La signora Bisaglia, in carica di assessore, veniva quindi candidata dalla Lega alla carica di consigliere regionale ed è stata eletta. Preso atto del risultato, il sottoscritto si riteneva libero da qualsiasi vincolo ed obbligo verso la Lega in quanto, la neo consigliera regionale Bisaglia sapeva benissimo che non avrebbe potuto ricoprire contemporaneamente la carica di assessore al Comune di Trecenta e quella di consigliere regionale e peraltro nessun accordo politico è stato stipulato con la Lega nel caso si fosse verificato questa eventualità.
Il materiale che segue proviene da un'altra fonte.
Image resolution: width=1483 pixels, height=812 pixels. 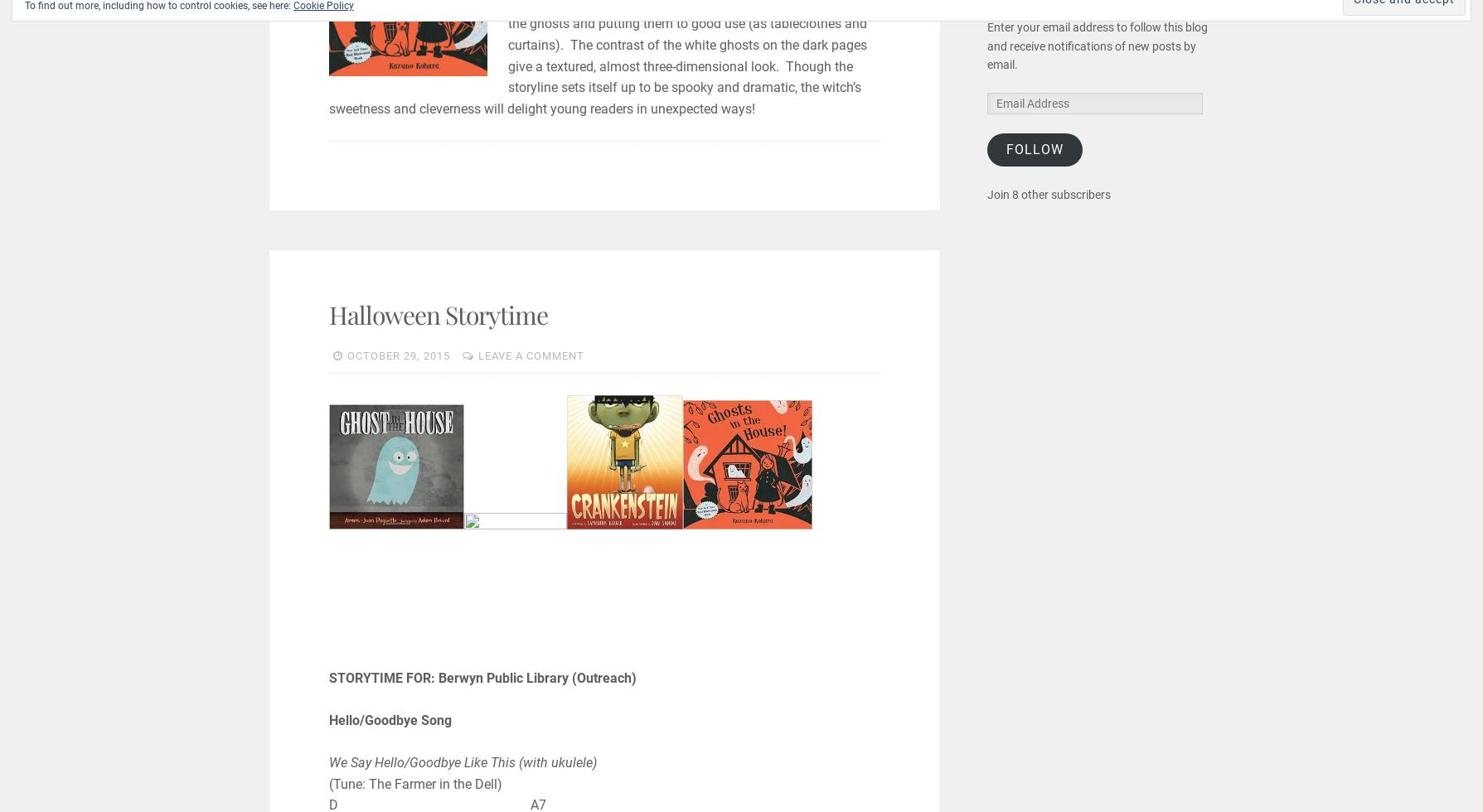 What do you see at coordinates (1048, 194) in the screenshot?
I see `'Join 8 other subscribers'` at bounding box center [1048, 194].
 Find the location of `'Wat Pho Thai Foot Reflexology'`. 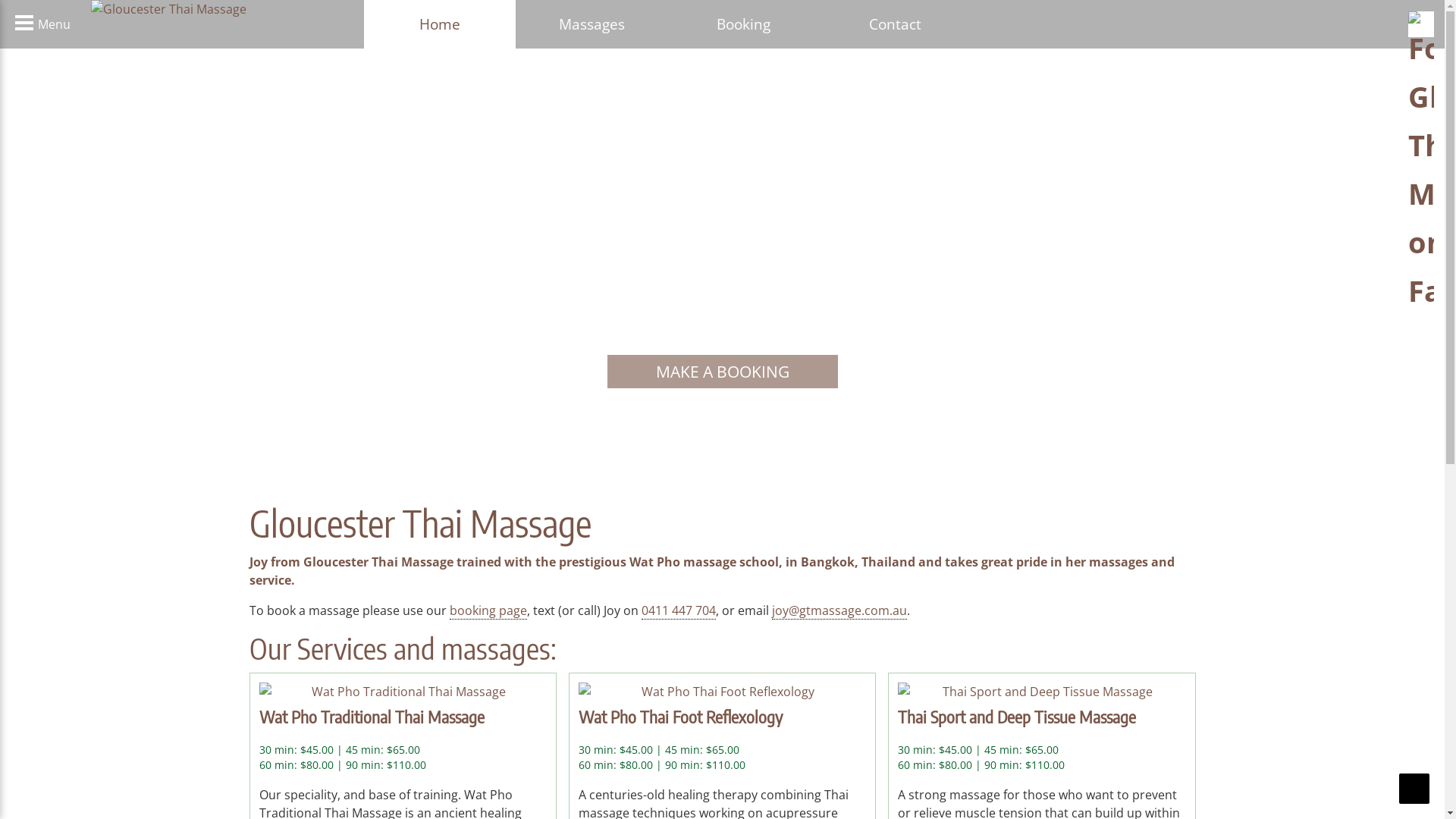

'Wat Pho Thai Foot Reflexology' is located at coordinates (679, 717).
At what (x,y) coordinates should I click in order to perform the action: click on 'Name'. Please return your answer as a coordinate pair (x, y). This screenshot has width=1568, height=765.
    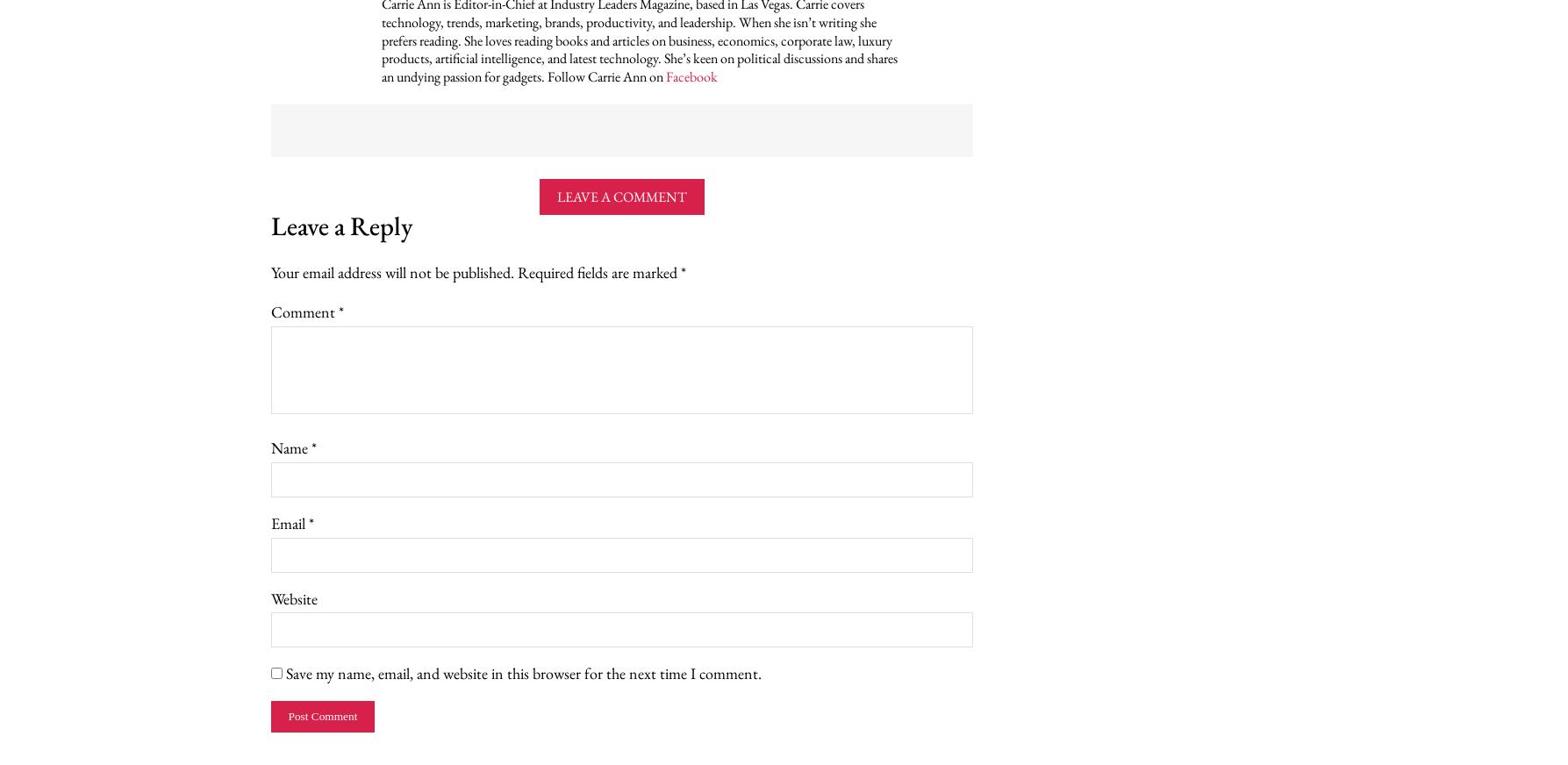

Il sottoscritto ha quindi scelto la figura più adeguata (al femminile) a ricoprire la carica di assessore nella figura della consigliera comunale Daniela Brusco, in sostituzione di Bisaglia.
Una considerazione conclusiva; scuso la Franco per le dichiarazioni sotto dettatura; per quanto attiene all’etica politica, mi riservo in un secondo tempo di raccontare sulle azioni di pirateria politica del nuovo "enfant prodige" del Polesine".